De l’urgence économique à la ruse politique
C’est officiel. Moins de deux ans après son adoption à la hussarde, l’Algérie renonce à la planche à billets. En tournant la page de ce mode de financement dit non conventionnel, défendu bec et ongles par l’ex-Premier ministre Ahmed Ouyahia et voté unanimement à la fin de 2017 dans les deux chambres parlementaires, c’est un juste retour à la normale qui s’opère.
Rendu possible grâce à un amendement de la loi sur la monnaie et le crédit, autorisant le Trésor public de s’endetter directement auprès de la Banque d’Algérie (BA), la planche à billets était programmée pour une période transitoire de cinq ans, qui devait voir la concrétisation de réformes structurelles importantes.
Ce mécanisme de financement représentait, selon les arguments avancés par le gouvernement de l’époque, une « réponse urgente » aux rétrécissements des liquidités bancaires, du fait d’une chute brutale des cours du pétrole, alors que le pouvoir s’apprêtait à reconduire pour un cinquième mandat le président déchu Abdelaziz Bouteflika. Des élections présidentielles qui exigeaient surtout la paix sociale et une stabilité politique. On avait insisté sur ce point, excluant toute autre alternative, comme le recours à l’endettement extérieur ou l’introduction de nouveaux impôts.
La crise financière sévère s’est traduite notamment par l’épuisement du Fonds de régulation des recettes (FRR), en février 2017, amenant l’Algérie à recourir à ce dispositif transitoire. Entre la fin de 2016 et celle de 2017, les réserves de change du pays s’étaient contractées de près de 17 milliards de dollars, passant de 114 mds USD à 97,3 mds USD.

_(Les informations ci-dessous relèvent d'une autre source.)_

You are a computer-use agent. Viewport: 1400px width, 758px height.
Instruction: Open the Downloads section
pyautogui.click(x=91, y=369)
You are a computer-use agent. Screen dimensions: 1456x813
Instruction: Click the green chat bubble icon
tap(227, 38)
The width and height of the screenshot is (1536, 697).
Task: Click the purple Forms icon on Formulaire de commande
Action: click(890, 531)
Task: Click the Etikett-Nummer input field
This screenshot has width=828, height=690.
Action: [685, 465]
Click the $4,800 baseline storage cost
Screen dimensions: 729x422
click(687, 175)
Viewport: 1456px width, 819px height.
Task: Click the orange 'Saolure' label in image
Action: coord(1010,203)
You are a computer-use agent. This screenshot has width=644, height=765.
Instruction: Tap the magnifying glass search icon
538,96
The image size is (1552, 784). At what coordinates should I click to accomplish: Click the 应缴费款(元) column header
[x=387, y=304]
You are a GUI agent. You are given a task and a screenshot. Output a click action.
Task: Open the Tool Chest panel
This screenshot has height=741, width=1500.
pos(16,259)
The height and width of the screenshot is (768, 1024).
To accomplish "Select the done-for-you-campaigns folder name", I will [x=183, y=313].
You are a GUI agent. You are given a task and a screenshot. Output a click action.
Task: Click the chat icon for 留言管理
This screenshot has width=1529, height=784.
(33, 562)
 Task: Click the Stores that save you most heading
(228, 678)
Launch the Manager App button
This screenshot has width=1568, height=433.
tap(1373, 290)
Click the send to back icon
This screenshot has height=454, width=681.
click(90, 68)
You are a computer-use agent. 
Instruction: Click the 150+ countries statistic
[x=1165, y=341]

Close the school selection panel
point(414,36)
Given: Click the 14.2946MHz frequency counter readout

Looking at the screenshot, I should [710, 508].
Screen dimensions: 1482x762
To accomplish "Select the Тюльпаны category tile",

Outre la couverture des besoins du Trésor, le financement non conventionnel était destiné au remboursement de la dette publique interne, notamment les titres de l’Emprunt national pour la croissance, levé en 2016, ainsi que les titres émis en contrepartie du rachat de la dette bancaire de Sonelgaz et ceux émis au profit de Sonatrach, en compensation du différentiel sur les prix des carburants importés et de l’eau dessalée.
Cependant, cette décision n’a pas manqué de soulever de fortes
oppositions et des polémiques entre experts et financiers. Certains avaient brandi le risque d’une « méga inflation » aux effets désastreux sur l’économie du pays. D’autres estimaient qu’il s’agissait d’une grosse erreur politique.
Mais les critiques les plus inattendues sont venues de l’intérieur du système. Dans une note publiée le 1er avril dernier, la Banque d’Algérie avait explicitement estimé que le recours de l’Algérie à la planche à billets était « dès le début injustifié ». La Banque des banques a même qualifié de « paradoxal » l’appel insistant, lancé en avril 2017 par les initiateurs de ce financement, une « Task Force » installée auprès de la Primature de l’époque.
La BA avait estimé que la situation en Algérie durant les premiers mois de 2017 était « loin de présenter des similarités avec les cas exposés dans la note des experts (Etats-Unis, Europe, Japon) qui seraient susceptibles de justifier le recours au financement non conventionnel, dans notre pays ».
En plus, les instruments conventionnels de politique monétaire « n’avaient pas atteint leurs limites », avait-elle encore argumenté.
D’autre part, la Banque d’Algérie voulait s’assurer que les liquidités bancaires qui seraient libérées allaient effectivement servir au financement de l’économie, mais elle était sceptique sur cet objectif.
Effectivement, entre la mi-novembre 2017 et la fin de janvier 2019, sur quelque 6 556,2 milliards de DA mobilisés par le Trésor auprès de la BA, près de la moitié ont été injectés dans l’économie.
Depuis un mois, le gouvernement actuel a adopté une nouvelle approche. Des mesures sont lancées, visant à préserver les réserves de change du pays.